In November 1882, the Edison Electric Illuminating Company of Shamokin, Pennsylvania was established. In 1883, it became only the second three-wire electrical station in the world. The first was Edison's plant in Sunbury, Pennsylvania, which opened on July 4, 1883. The opening ceremony was attended by Edison himself. Even today, Edison's presence is remembered throughout the town, with the Edison Hotel and a monument just outside Sunbury. On October 1, 1883, the Brockton Edison Electric Illuminating Company Power Station, another three-wire plant, opened in Brockton, Massachusetts and was capable of supplying about 1600 lamps. The Brockton station is listed in the National Register of Historic Places.
On November 17, 1883, the Edison Electric Illuminating Company of Mount Carmel, Pennsylvania was founded. This was the first isolated electrical plant in the world, meaning that the entirety of Mount Carmel was powered by electricity. 38 arc lamps and 50 incandescent light bulbs were erected in the downtown business district. Edison also opened plants in Fall River, Massachusetts (1883), Cumberland, Maryland (1884), Tamaqua, Pennsylvania (1885), and Boston (1886).

=== Fate ===
The Edison Illuminating Company was purchased by Consolidated Gas in 1901. In 1936, with electricity sales far outpacing gas sales, the company changed its name to Consolidated Edison. Today, Con Ed is a multi-billion dollar company that provides power to around 3.3 million people.

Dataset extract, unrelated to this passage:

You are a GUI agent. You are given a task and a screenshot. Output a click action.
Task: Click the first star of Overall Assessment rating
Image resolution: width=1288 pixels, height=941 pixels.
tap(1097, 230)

Occasionally, it is misreported that the Edison Illuminating Company later became General Electric; however, they were never related aside from their common founder.

== Notable employees ==
In 1891, Henry Ford became an engineer with the Edison Illuminating Company, and was promoted to chief engineer in 1893. He left the company on August 15, 1899, to focus on automobile manufacturing. James Hood Wright was a board member of the company.

== Sources ==
- Railway World (1894). "Railway World"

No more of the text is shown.